Stable. New releases are fairly predictable upgrades.
Conceptual Stability
Terminological disputes. Disagreements as to what the technology is "all about".
Terminology "taken for granted".

Technology-in-use
A small number of early adopters trying ambitious stuff. Little consensus about how the technology should be deployed and used.
A large user community doing similar stuff. Use of the technology has become standardized "best practice".
Growth
Large untapped market. Rapid growth possible, under favourable conditions.
Relatively little scope for further growth.
Metrics
Absent or unreliable
Systematized
Adoption Risk
High
Low
Adoption Benefits
Potentially high
Moderate

This notion of technological maturity has the following consequences.

1. It is unrelated to quality or value. A mature technology or product can be unimaginative, boring, almost obsolescent, whereas an immature technology can be visionary, exciting in conception and engineered to the highest standards.

2. Maturity is as much to do with the community of users (technology-in-use) as about the designed products (technology-as-built).

3. The adoption roadmap for an immature technology may be rather complicated. One of the main reasons for this is that the adoption programme needs to bridge the gap between technology-as-built and technology-in-use. There is also a common preference for a cautious stepwise approach - pilot projects, proof of concept and so on. But the stakes can be much higher.

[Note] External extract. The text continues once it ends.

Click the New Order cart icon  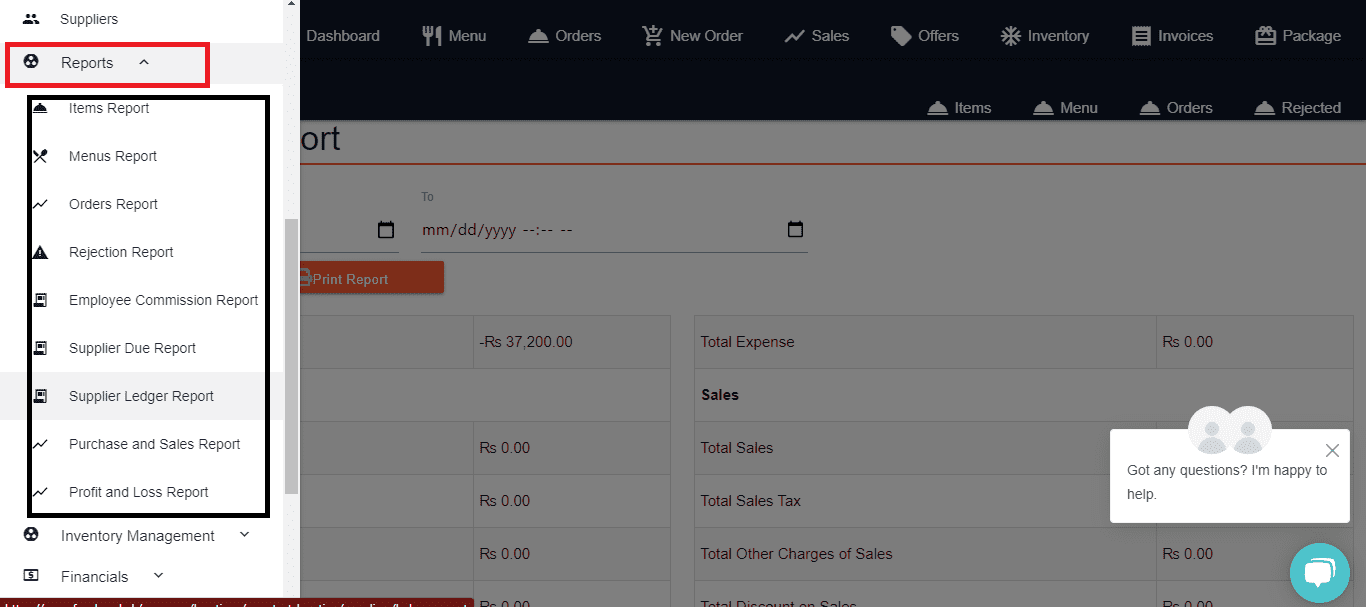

As Mike points out, for any technology that is in the hype phase, there is a lot of resistance to change, and this is certainly true for cloud computing. Mike suggests that a lower-risk adoption approach will win over the sceptical.
"The reason why I encourage those who are pessimistic about the cloud to try one of these low risk scenarios is once they see how easy it is, how productive they can be, and how inexpensive the project will be, then maybe they will see the value and investigate further."
For many people, this is the preferred approach for an immature technology. However, there are some specific risks associated with a slow adoption curve, which I shall discuss in a future post.


See also previous post: CEP and technological maturity

Wednesday, November 18, 2009

Confusing Expenditure and Investment

@jpmorgenthal offers A Better Metric for Analyzing the Value of the Cloud.

I agree that the concepts of ROI (return on investment) and TCO (total cost of ownership) don't really work. One reason is that they confuse expenditure with investment, and ownership with use.

Proper investment is what people like Warren Buffett do - buy a railroad in the hope that it will increase in value. Real estate investors may buy a plot of land, build something on the land, and then hope to get their money back by selling or renting the units.

Buying a car isn't an investment, even if the car salesman says it is, unless you are buying a rare antique vehicle that will appreciate in value. Buying IT is like buying a car - you want a car because it's going to be faster than walking and more convenient than taking the bus. You think about the purchase cost and the running cost, and you consider how much you can afford.

Depending on your lifestyle, you might decide that it works out cheaper to rent a car when you need one, than to own and pay parking charges for a car that sits idle most of the time. Alternatively, if you drive to work every day, it might be a lot cheaper to own your own car. In this context, the purchase of a car might count as an "investment", justified in terms of cost-saving.

Using The Cloud is like having a fantastically good public transport system, so you don't need to buy your own car. The city authority invests in public transport so you don't have to. The private citizen doesn't invest in public transport, just spends money when he uses it. Isn't this what the Cloud is like?